Porcupine Wake Word processes each audio frame on-device with acoustic models trained to reject machinery noise and false positives. By listening for multiple wake words simultaneously, it routes workers to the right system path instantly - equipment control or production queries - without wasted processing.

Process Equipment Control Commands

Once the wake word is detected, Rhino Speech-to-Intent listens for structured equipment commands:

import pvrhino
from pvrecorder import PvRecorder

ACCESS_KEY = "${ACCESS_KEY}"
CONTEXT_PATH = "${CONTEXT_PATH}"  # Path to .rhn file

rhino = pvrhino.create(
    access_key=ACCESS_KEY,
    context_path=CONTEXT_PATH
)

recorder = PvRecorder(frame_length=rhino.frame_length)
recorder.start()

print("Listening for command...")

try:
    while True:
        pcm = recorder.read()
        is_finalized = rhino.process(pcm)
        
        if is_finalized:
            inference = rhino.get_inference()
            
            if inference.is_understood:
                print('{')
                print("  intent : '%s'" % inference.intent)
                print('  slots : {')
                for slot, value in inference.slots.items():
                    print("    %s : '%s'" % (slot, value))
                print('  }')
                print('}\n')
                
                # Execute equipment control command
                execute_equipment_control(ACCESS_KEY, inference.intent, inference.slots)
            else:
                print("Didn't understand the command.

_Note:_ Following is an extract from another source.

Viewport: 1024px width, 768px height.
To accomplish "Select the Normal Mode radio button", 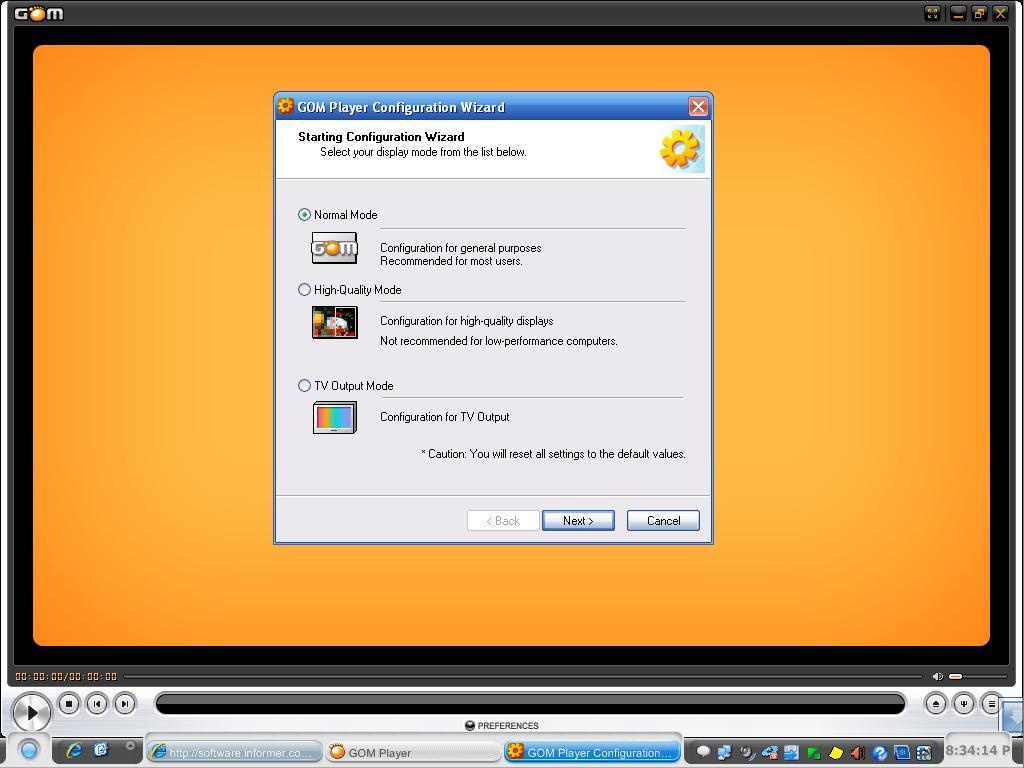I will click(305, 215).
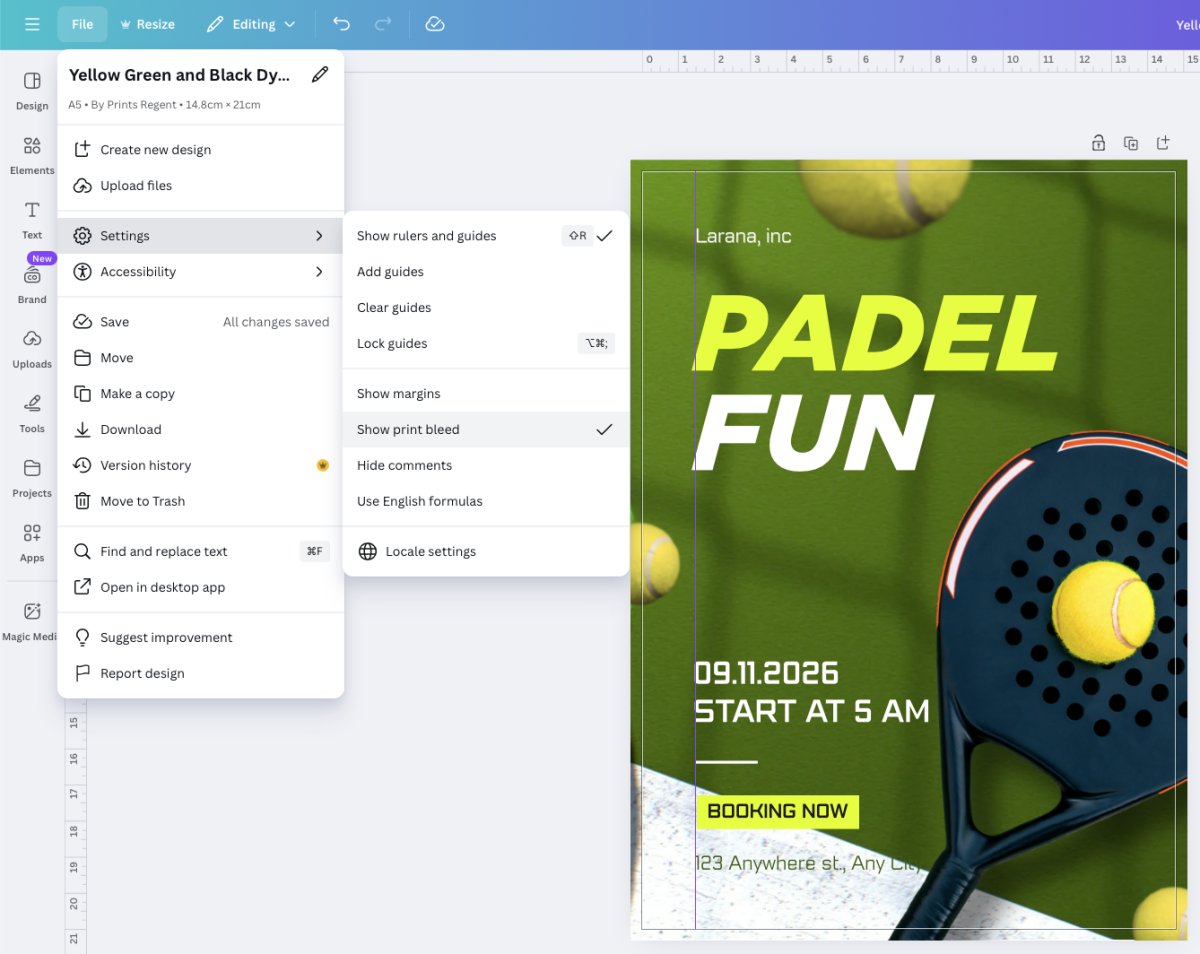Viewport: 1200px width, 954px height.
Task: Open the Uploads sidebar panel
Action: [32, 349]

Please try again.")
            
            break
except KeyboardInterrupt:
    print("\nStopping...")
finally:
    recorder.stop()
    recorder.delete()
    rhino.delete()

Rhino Speech-to-Intent directly infers intent from speech without requiring a separate transcription step, enabling instant equipment control.

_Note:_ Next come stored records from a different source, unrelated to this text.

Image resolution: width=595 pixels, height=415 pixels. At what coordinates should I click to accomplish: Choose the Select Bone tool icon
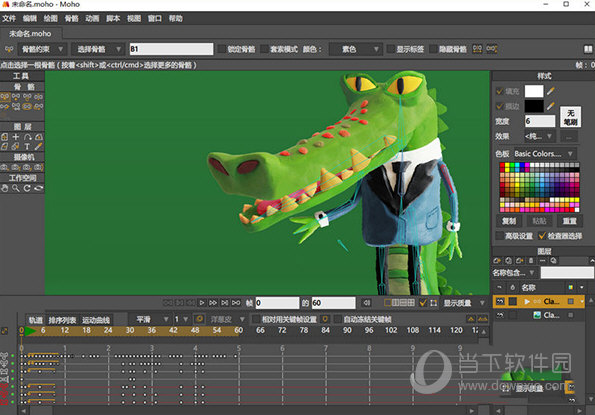(5, 97)
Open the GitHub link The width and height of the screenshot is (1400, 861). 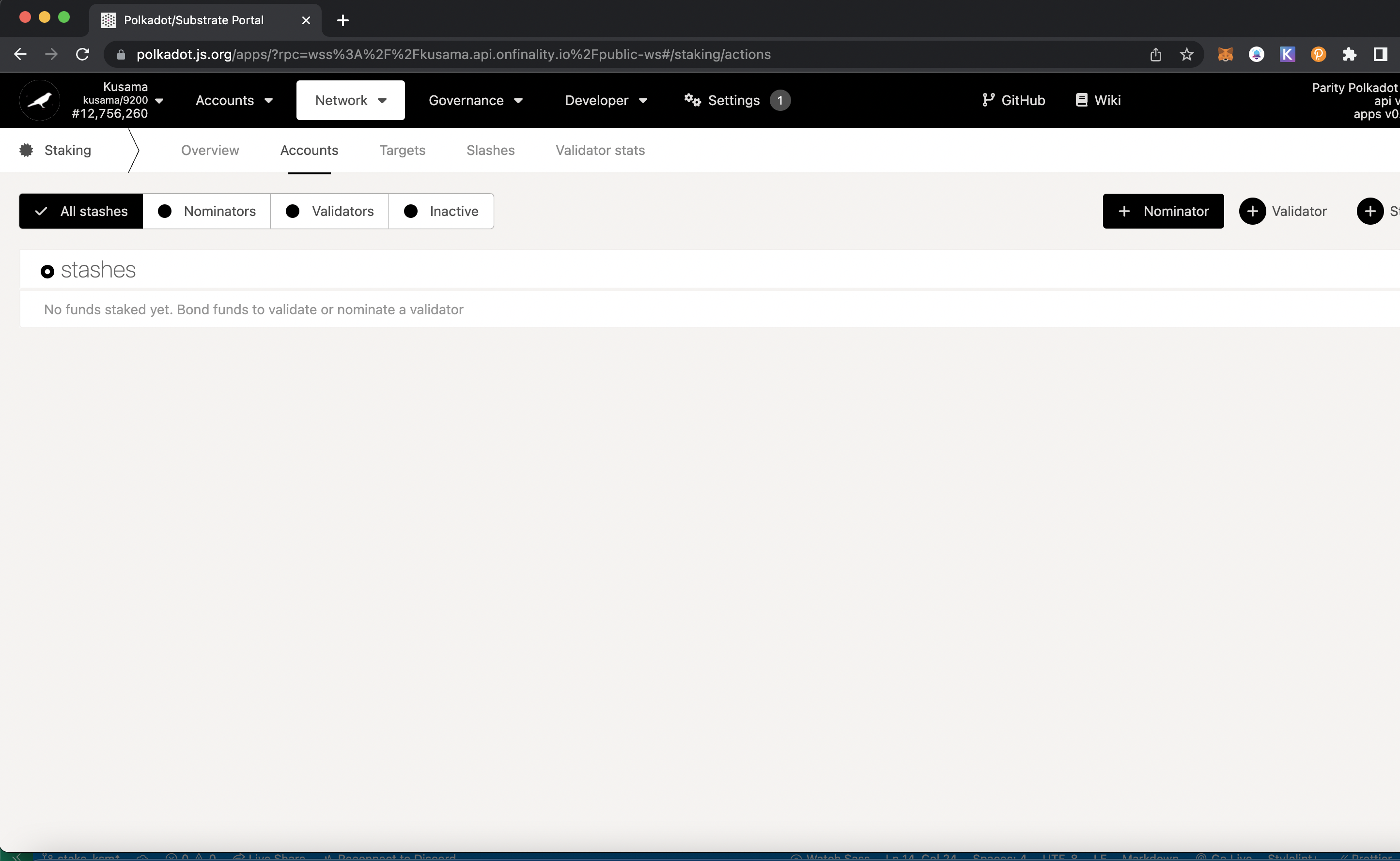click(x=1014, y=100)
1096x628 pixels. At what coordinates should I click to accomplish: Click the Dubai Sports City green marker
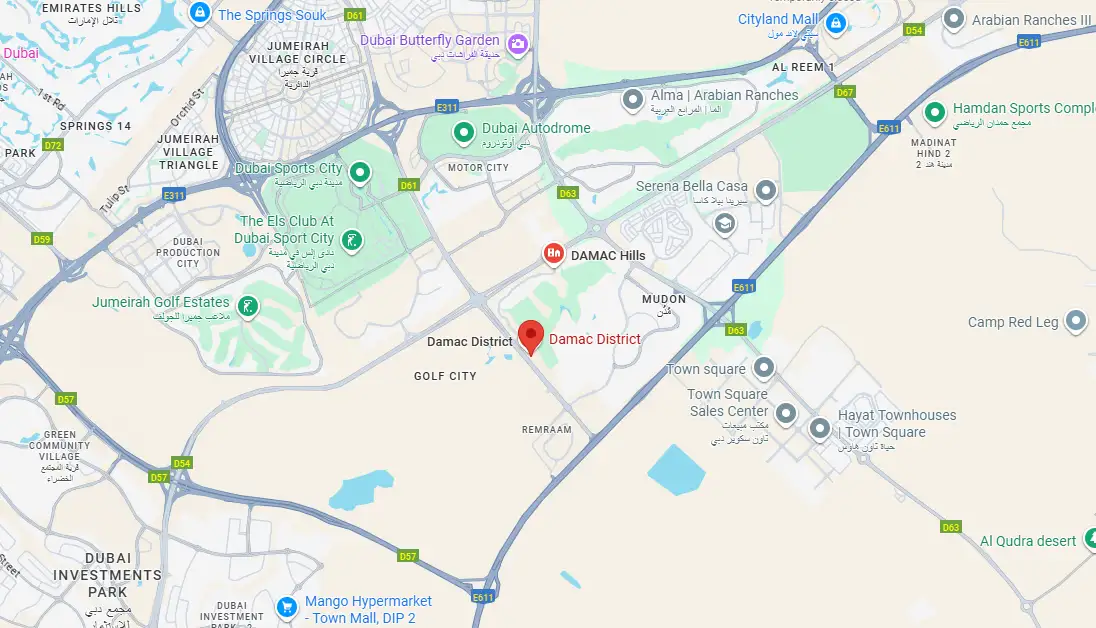[x=360, y=173]
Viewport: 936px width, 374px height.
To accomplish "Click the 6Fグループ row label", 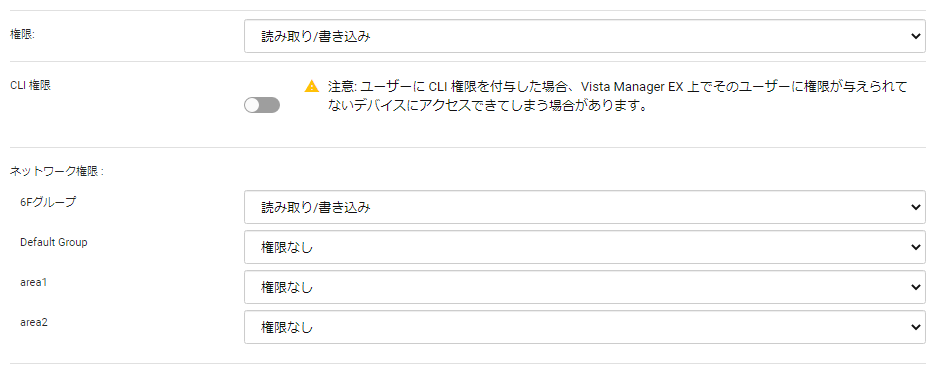I will 48,202.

Handle Production Data Queries with AI

When users say "Hey Assistant," the system routes directly to streaming speech-to-text and local LLM for natural language queries:

import pvcheetah
import picollm
from pvrecorder import PvRecorder

ACCESS_KEY = "${ACCESS_KEY}"
PICOLLM_MODEL_PATH = "${PICOLLM_MODEL_PATH}"  # Path to .pllm file

def handle_production_query():
    """Process production data queries using Cheetah + picoLLM"""
    
    # Initialize Cheetah for speech-to-text
    cheetah = pvcheetah.create(
        access_key=ACCESS_KEY,
        endpoint_duration_sec=1.0
    )
    
    recorder = PvRecorder(frame_length=cheetah.frame_length)
    recorder.start()
    
    print("Speak your question...")
    transcript = ""
    
    try:
        while True:
            pcm = recorder.read()
            partial_transcript, is_endpoint = cheetah.process(pcm)
            transcript += partial_transcript
            print(partial_transcript, end="", flush=True)
            
            if is_endpoint:
                final_transcript = cheetah.flush()
                transcript += final_transcript
                print(final_transcript)
                break
    except KeyboardInterrupt:
        print("\nStopping...")
    finally:
        recorder.stop()
        recorder.delete()
        cheetah.delete()
    
    # Process with picoLLM
    pllm = picollm.create(
        access_key=ACCESS_KEY,
        model_path=PICOLLM_MODEL_PATH
    )
    
    # Factory-specific context for LLM
    production_data = """
    Production Data (Current Shift):
    - Line 1 Output: 1,247 units (Target: 1,200)
    - Line 2 Output: 983 units (Target: 1,000)
    - Quality Defect Rate: 0.8%
    - Current Shift: Day shift (6 AM - 2 PM)
    - Next Maintenance: Press 1 scheduled for 10 PM tonight
    - Inventory: Raw material A at 78% capacity
    """
    
    prompt = f"{production_data}\n\nOperator question: {transcript}\n\nProvide a helpful, concise response:"
    
    print("\nGenerating response...")
    
    response = pllm.generate(
        prompt=prompt,
        completion_token_limit=150,
        temperature=0.3
    )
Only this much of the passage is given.